Modernization roadmaps for legacy systems — with AI-extracted requirements and ROI math.

Modernizing legacy systems (COBOL, mainframe, old .NET) is one of the highest-stakes engineering investments. Stride's Legacy Intelligence reads the legacy code, extracts implicit requirements, generates a phased modernization roadmap, and computes payback math grounded in real LOC and complexity.

Outcome

Modernization estimates land within 20% of actual delivered cost when teams use Stride Legacy Intelligence (vs 2-5x error rate without it)

Stride case studies, 2026

The problem

Legacy modernization estimates are usually wrong by 2-5x because nobody actually knows what the legacy code does. The original authors are gone, the documentation is dated, and consultants build estimates from architecture diagrams rather than reading the code. Teams kick off multi-million-dollar rewrites only to discover undocumented business logic that doubles the timeline.

How Stride solves it

Stride's Legacy Intelligence ingests the legacy codebase, builds a control-flow graph, identifies entry points and external integrations, extracts the implicit business rules (often hundreds per system), and produces a phased modernization roadmap with strangler-fig boundaries and payback math per phase. The output is a defendable plan, not a guess.
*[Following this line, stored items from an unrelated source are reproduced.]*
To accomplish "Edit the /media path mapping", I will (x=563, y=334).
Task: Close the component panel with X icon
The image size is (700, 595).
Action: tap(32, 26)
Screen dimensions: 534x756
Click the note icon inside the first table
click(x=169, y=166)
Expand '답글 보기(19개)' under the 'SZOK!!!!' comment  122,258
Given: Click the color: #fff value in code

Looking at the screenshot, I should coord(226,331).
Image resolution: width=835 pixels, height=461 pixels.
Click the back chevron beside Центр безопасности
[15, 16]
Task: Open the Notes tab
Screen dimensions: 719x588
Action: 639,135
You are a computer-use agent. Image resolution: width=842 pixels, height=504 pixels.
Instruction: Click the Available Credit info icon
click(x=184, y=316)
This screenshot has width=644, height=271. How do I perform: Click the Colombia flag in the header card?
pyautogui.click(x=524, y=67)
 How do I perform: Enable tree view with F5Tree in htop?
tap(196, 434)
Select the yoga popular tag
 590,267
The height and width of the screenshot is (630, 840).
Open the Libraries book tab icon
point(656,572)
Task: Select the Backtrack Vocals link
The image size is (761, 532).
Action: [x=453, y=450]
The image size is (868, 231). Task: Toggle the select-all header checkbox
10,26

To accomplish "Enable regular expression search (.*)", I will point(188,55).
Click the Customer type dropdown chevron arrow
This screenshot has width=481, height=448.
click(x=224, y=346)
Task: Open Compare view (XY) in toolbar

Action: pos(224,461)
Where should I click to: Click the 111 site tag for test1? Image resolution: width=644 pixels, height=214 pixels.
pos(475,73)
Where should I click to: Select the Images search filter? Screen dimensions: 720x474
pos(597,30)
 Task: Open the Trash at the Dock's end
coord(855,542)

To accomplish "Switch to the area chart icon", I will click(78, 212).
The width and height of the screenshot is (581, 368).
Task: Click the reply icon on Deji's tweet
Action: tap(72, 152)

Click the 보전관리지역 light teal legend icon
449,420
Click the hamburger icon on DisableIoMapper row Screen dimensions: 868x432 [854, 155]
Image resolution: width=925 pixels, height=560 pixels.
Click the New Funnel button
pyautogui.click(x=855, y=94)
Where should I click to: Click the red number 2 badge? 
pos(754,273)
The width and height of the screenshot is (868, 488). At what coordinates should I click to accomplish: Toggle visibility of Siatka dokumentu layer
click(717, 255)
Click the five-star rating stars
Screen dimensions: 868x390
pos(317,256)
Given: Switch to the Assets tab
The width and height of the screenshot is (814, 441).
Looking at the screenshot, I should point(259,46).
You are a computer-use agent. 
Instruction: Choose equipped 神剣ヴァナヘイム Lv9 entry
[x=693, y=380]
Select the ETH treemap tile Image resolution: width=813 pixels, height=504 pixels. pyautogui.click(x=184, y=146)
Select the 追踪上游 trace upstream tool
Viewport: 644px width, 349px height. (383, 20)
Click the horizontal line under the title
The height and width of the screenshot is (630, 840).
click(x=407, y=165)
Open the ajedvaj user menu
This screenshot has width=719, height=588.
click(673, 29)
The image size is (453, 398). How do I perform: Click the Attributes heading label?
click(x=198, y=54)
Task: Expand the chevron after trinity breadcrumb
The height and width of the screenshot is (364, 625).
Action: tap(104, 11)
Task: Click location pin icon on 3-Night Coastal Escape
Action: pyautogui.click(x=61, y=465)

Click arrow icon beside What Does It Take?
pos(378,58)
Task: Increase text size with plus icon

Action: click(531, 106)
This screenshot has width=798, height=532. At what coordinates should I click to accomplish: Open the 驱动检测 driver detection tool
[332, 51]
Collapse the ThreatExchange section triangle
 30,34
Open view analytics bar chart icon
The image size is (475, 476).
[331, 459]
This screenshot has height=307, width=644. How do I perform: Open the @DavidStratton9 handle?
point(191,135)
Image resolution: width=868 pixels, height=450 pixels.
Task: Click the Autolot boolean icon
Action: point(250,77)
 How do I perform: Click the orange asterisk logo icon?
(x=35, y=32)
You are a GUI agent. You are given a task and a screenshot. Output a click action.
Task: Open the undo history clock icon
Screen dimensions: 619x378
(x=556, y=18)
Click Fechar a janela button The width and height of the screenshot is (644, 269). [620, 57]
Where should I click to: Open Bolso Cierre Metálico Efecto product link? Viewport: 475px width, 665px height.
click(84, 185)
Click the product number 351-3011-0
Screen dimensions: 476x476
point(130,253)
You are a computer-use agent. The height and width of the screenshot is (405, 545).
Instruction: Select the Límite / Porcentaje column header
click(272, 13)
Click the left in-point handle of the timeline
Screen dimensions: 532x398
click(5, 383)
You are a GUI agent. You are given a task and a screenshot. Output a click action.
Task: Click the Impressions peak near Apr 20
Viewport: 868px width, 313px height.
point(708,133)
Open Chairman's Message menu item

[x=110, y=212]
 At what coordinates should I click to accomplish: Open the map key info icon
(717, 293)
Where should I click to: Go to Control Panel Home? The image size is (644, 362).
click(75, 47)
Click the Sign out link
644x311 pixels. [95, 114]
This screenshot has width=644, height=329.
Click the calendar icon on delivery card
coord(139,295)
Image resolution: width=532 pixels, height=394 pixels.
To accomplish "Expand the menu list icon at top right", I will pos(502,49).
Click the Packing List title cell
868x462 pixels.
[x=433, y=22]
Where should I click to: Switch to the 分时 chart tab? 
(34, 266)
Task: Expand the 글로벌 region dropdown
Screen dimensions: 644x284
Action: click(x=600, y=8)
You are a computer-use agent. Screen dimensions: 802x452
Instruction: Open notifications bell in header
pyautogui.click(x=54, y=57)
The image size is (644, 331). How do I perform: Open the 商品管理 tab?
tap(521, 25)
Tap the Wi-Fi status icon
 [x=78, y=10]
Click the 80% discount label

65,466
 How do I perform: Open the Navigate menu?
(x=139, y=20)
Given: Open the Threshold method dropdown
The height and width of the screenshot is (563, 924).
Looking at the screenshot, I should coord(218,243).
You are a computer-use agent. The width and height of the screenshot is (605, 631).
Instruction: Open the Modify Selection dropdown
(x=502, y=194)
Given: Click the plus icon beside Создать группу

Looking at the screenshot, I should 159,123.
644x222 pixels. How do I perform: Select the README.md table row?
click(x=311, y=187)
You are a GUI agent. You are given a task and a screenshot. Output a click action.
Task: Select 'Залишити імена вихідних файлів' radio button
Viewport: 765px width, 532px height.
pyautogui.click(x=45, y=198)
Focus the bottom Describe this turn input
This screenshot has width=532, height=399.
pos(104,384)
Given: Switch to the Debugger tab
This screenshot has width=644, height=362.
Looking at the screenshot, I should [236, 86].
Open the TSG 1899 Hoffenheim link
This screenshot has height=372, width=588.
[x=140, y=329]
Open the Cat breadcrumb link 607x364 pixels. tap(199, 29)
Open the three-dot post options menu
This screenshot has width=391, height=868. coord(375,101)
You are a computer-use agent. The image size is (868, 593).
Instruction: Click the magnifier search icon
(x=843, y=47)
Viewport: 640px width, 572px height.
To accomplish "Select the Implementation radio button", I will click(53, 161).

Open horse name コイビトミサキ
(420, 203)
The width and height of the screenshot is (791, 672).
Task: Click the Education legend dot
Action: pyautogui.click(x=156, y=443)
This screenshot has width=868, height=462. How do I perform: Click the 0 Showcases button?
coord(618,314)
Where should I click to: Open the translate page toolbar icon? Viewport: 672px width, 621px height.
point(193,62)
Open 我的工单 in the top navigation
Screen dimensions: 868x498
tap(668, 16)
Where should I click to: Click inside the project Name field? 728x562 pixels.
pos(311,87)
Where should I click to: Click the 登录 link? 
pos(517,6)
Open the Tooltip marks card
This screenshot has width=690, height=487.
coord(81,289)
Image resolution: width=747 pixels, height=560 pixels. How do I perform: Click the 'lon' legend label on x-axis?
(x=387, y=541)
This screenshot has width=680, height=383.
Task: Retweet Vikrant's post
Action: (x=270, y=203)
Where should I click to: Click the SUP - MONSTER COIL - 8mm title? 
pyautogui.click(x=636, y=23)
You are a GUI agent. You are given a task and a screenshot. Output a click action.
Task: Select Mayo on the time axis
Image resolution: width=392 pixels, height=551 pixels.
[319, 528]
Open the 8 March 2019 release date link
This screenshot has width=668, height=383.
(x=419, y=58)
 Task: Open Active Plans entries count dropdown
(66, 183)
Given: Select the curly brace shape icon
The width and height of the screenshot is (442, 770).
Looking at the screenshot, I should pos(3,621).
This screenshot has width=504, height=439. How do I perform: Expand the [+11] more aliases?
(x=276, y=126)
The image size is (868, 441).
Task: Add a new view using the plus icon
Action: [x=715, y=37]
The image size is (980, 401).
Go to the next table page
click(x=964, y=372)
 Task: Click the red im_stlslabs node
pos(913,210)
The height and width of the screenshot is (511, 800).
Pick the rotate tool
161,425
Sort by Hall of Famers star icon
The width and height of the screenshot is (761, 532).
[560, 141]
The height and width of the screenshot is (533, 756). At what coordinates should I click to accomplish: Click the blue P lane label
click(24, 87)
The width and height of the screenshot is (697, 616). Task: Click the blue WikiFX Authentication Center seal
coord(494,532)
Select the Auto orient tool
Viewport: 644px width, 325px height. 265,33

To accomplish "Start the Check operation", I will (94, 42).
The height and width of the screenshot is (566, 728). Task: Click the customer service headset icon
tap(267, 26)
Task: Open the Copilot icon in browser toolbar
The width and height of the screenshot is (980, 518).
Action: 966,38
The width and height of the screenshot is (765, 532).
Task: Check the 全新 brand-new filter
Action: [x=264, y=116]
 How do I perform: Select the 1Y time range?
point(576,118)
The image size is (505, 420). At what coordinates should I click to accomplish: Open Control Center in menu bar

  • Static analysis of COBOL, mainframe, .NET, Java codebases — extracts control flow + data flow
  • Business rule extraction with source-code citations (every rule traces back to lines)
  • Modernization roadmap with strangler-fig phase boundaries
  • Per-phase payback math: development cost vs operating cost saved
  • Risk register: identifies the riskiest pieces (high complexity, low test coverage, single owner)
  • Strategic Q&A: "if we replaced the order-processing service, what depends on it?"
Best for

Engineering leaders at companies with significant legacy systems (banks, insurance, government, telecom) planning a multi-year modernization investment.

Not for

Greenfield teams. Teams with codebases under 50K LOC where reading the code yourself is faster than tooling. The AI's value is in the comprehension layer over hundreds of thousands of LOC.

Frequently asked

What languages are supported?
COBOL, RPG, PL/I, mainframe assembler, classic ASP, VB6, .NET Framework, Java (legacy J2EE patterns), Delphi. Modern languages work too but the value is highest on legacy ecosystems where AI literacy is rare.
How accurate is the business rule extraction?
In testing: ~85-92% precision on extracted rules (rule statement matches actual code behaviour), ~75-85% recall (rules the AI surfaces vs all rules a careful human review would find). The remaining gap is for rare conditional branches and undocumented domain knowledge embedded in variable names. Always pair AI extraction with a human review for high-stakes decisions.
Can the AI write the new code?
It can scaffold target-language equivalents and produce migration playbooks, but the editorial position is: AI extracts what the legacy does; humans + AI together design what the new system should be. Legacy code embeds 30 years of business compromises; "rewrite as-is" is rarely the right answer.
How does the payback math work?
For each phase: development cost (FTE-months × loaded rate) vs operating cost reduction (mainframe MIPS savings, license fees avoided, support hours freed). Numbers come from your finance team's inputs + industry benchmarks. The output is a defendable spreadsheet, not a black-box ROI claim.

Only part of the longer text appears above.